### EXERCISE REQUIREMENTS
Lines before the one containing "Image resolution: width=557" are not wanted; restate the rest below word for word, through the last line, but drop any pictures.

Saved entries

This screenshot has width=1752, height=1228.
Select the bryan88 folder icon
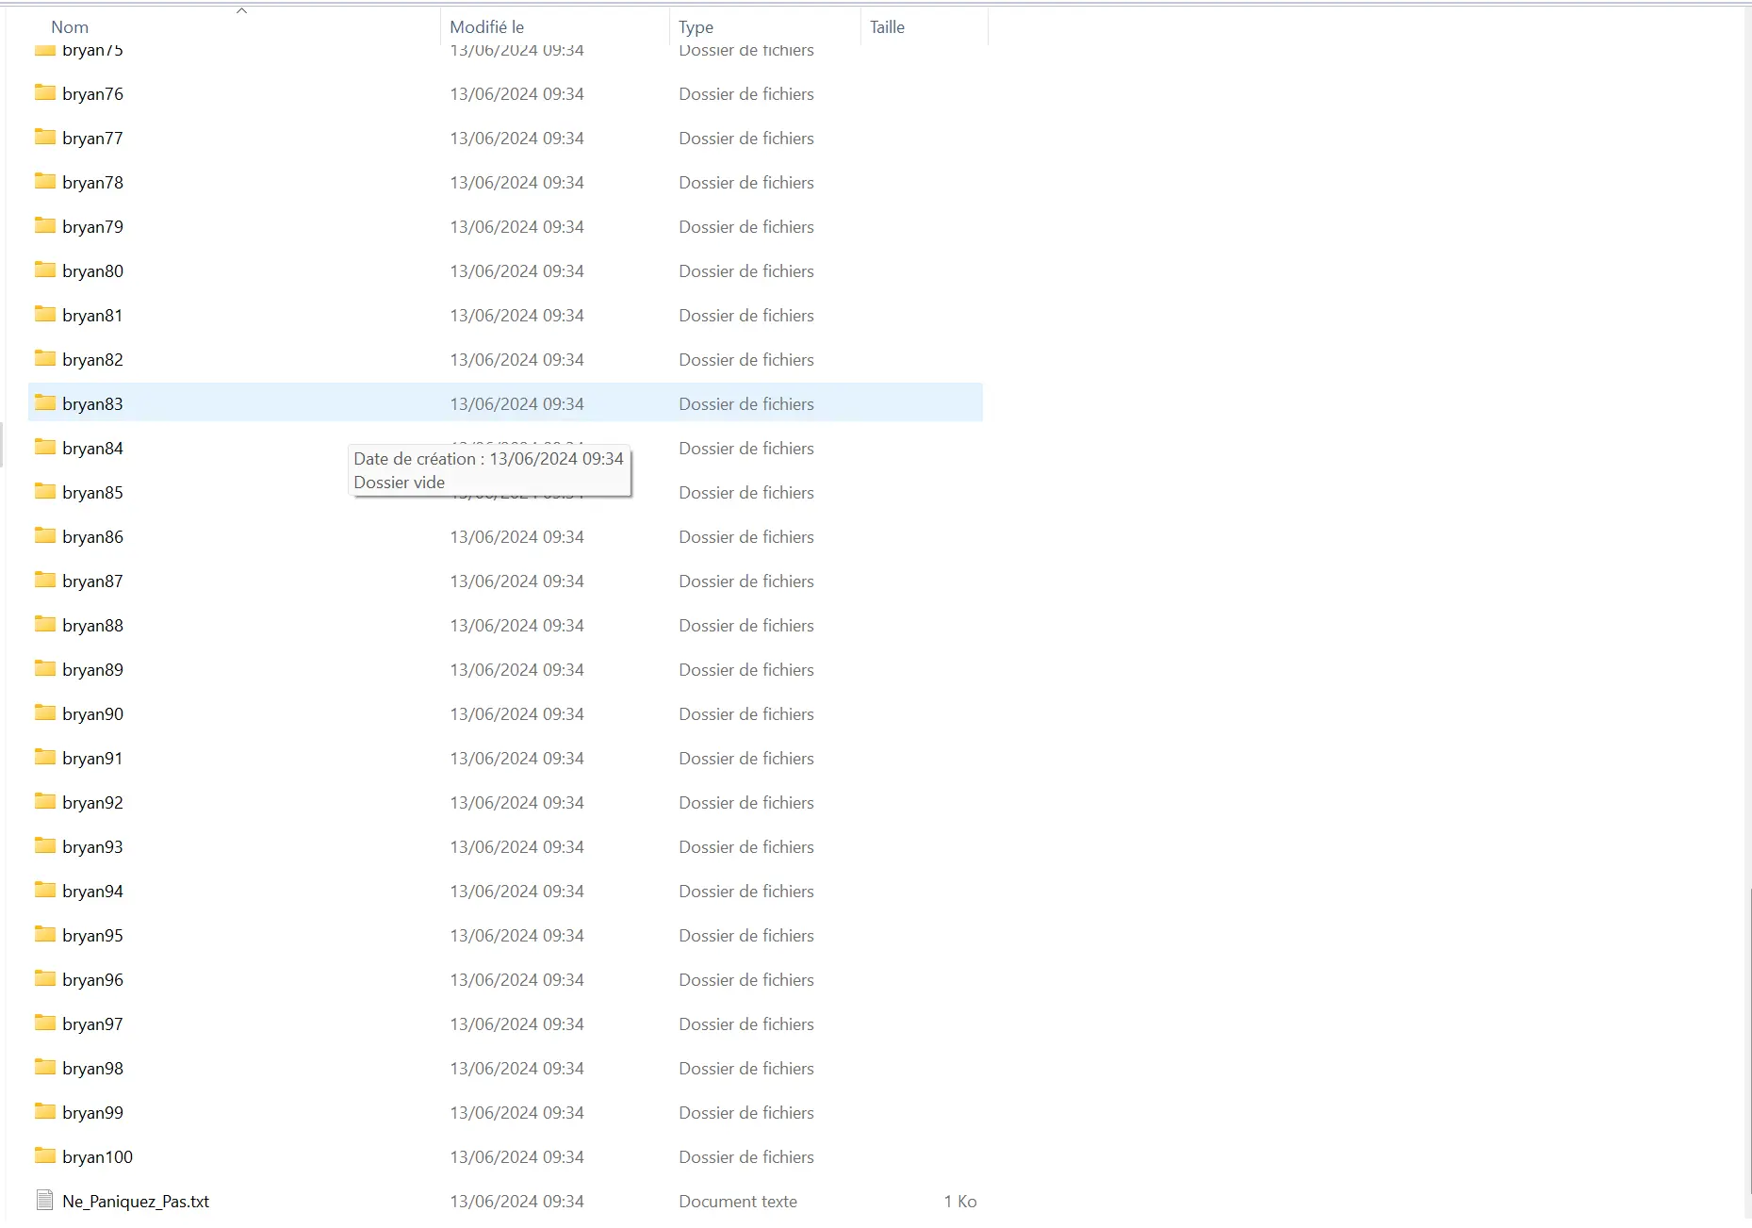pyautogui.click(x=44, y=624)
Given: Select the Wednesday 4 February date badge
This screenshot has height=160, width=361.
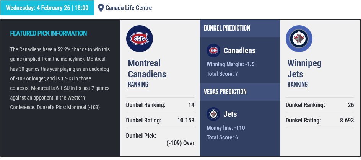Looking at the screenshot, I should [47, 8].
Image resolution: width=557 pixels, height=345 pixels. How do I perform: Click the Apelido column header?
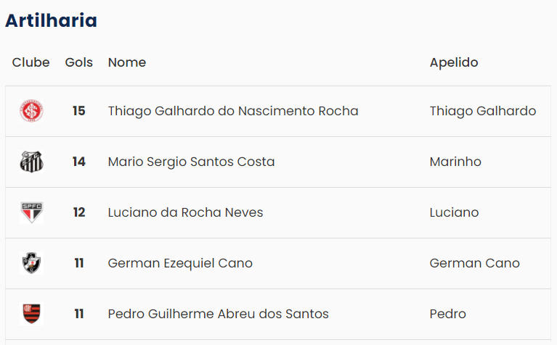coord(454,62)
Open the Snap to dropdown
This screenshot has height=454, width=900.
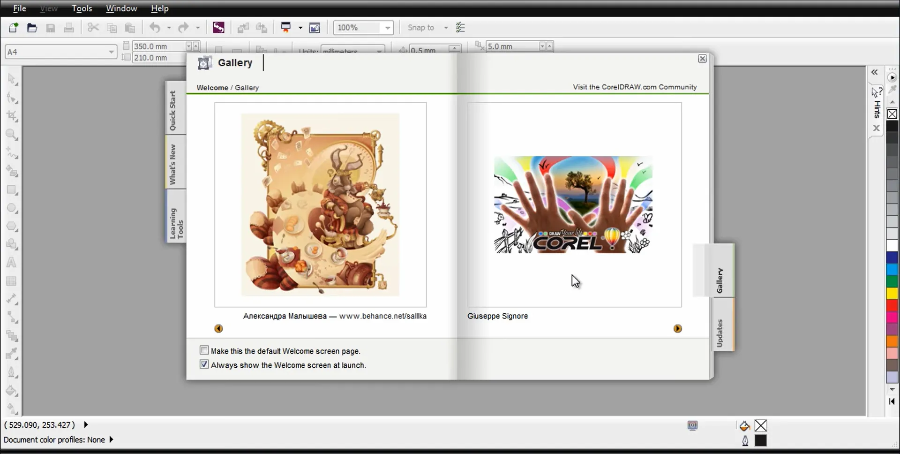pos(446,28)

### EXPECTED ANSWER
Image resolution: width=557 pixels, height=345 pixels. How do I perform: Click the Apelido column header?
coord(454,62)
Open the Snap to dropdown
This screenshot has height=454, width=900.
pos(446,28)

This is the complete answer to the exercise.